OT: North Dakota nickname change

Submitted by j-turn14 on April 9th, 2010 at 12:28 PM

http://sports.yahoo.com/top/news;_ylt=Aqjy4tAwbLVJobcxQaPF6ss5nYcB?slug…

All thanks to the NCAA continuing to concentrate on only the most important things, like what a few middle aged white men and women need in order to feel less insensitive.

One of North Dakota's Sioux tribes supports the Fighting Sioux nickname. The other tribe does not allow itself to take a vote on anything apparently, making it quite difficult for UND to officially gain support from both tribes, which is the only way the almighty NCAA will allow them to host postseason games.

Comments

ZooWolverine

April 9th, 2010 at 1:23 PM ^

Because many Catholics in this country (especially earlier in our history) are Irish and my guess is they chose their mascot to represent the fact that they were "fighting" the other teams. Northwestern used to be the Fighting Methodists for the same reason--it's a Methodist school.

EDIT: Sorry--a little late to the party, I guess.

BillyShears

April 9th, 2010 at 1:17 PM ^

How about the Blackfaces instead of the Redskins? I think everyone can agree that "Blackfaces" would be ridiculously inappropriate and racist so why is Redskins allowed to continue?

Baldbill

April 9th, 2010 at 1:21 PM ^

I am not PC but of all the names of sports teams out there, that one is clearly dumb. I am disappointed that the NCAA can't take a stand on how rampant corruption at USC allows them to buy players for thier football team, but can force tiny North Dakota to change its team name, when they even have the support of the local Souix tribe.

Tim Waymen

April 9th, 2010 at 1:23 PM ^

The NCAA - saving the world from excessive celebration and Indian mascots, one mid-tier college at a time.
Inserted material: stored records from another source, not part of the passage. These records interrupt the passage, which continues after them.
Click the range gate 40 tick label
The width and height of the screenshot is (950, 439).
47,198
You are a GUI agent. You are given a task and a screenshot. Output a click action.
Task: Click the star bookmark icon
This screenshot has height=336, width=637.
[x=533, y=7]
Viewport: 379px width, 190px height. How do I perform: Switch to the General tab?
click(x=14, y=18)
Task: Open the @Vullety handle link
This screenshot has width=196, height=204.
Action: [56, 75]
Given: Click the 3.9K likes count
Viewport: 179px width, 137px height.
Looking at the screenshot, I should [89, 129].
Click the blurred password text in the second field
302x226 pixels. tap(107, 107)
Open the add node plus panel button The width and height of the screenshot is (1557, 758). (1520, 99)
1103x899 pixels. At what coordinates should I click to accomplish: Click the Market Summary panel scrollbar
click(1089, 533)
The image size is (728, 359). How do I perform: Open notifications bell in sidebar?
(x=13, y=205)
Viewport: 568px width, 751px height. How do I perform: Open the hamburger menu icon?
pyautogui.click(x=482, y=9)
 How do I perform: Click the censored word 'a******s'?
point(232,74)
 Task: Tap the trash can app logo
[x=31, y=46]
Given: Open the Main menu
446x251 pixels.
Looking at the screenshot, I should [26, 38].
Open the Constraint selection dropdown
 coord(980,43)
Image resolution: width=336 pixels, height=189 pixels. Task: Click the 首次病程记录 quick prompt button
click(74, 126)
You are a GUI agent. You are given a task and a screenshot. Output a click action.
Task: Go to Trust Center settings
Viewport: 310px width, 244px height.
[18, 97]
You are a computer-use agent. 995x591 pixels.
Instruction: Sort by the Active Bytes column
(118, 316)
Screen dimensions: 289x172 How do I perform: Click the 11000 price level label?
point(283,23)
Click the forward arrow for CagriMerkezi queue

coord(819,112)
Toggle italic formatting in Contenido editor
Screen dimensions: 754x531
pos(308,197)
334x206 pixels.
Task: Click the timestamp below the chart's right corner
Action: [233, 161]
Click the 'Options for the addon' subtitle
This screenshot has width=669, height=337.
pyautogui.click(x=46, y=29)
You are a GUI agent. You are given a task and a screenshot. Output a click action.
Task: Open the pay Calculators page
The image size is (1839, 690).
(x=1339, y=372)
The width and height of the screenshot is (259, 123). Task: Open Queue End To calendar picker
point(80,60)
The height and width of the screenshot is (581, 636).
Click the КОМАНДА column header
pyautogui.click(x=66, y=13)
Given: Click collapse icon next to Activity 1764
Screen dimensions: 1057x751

Is there a penalty for bringing anti-NCAA signs to games? It's stupid, since Michigan is a big player in the NCAA, but between their self-righteous crusades on Indian symbols and excessive celebration as well as basically rewarding the Freep for its unethical crucifying RR, the NCAA is Dead To Me.

And seriously, why doesn't ND have to change its name? The Fighting Irish is the most racist image in all of sports after the Washington Redskins.

M2NASA

April 9th, 2010 at 1:24 PM ^

It could be worse, Nancy Cantor (remember her?) changed the Syracuse nickname from 'Orangemen' to just 'Orange' since it was supposedly sexist.

j-turn14

April 9th, 2010 at 1:55 PM ^

I apologize for my lack of Syracuse knowledge. I will say that Orangewomen doesn't exactly roll of the tongue. Many times I don't understand the need for schools to put "Lady" in front of the girl's team's. For instance the Georgia "Lady Bulldogs" Can't they just be the Bulldogs? Bulldogs come in both genders, I believe.

Erik_in_Dayton

April 9th, 2010 at 6:18 PM ^

Redskins, as others have noted, is just a flat-out racist term. No tribe ever called themselves the Redskins. The Seminoles, on the other hand, were of course a real tribe. My understanding is that at one point FSU went to the Seminole nation and asked if they could use the name (or keep it - I can't remember the chronology), and they were told that they could.

As for the difference between Fighting Irish and Fighting Sioux, there may not be one if the Sioux themselves don't mind the use of the name.

A side note that may interest only me: The word "Sioux" was not self-applied originally. It meant "snakes" and was used by rival tribes. I don't see a problem, though, if the tribe has since adopted the name itself and doesn't care if others use it too.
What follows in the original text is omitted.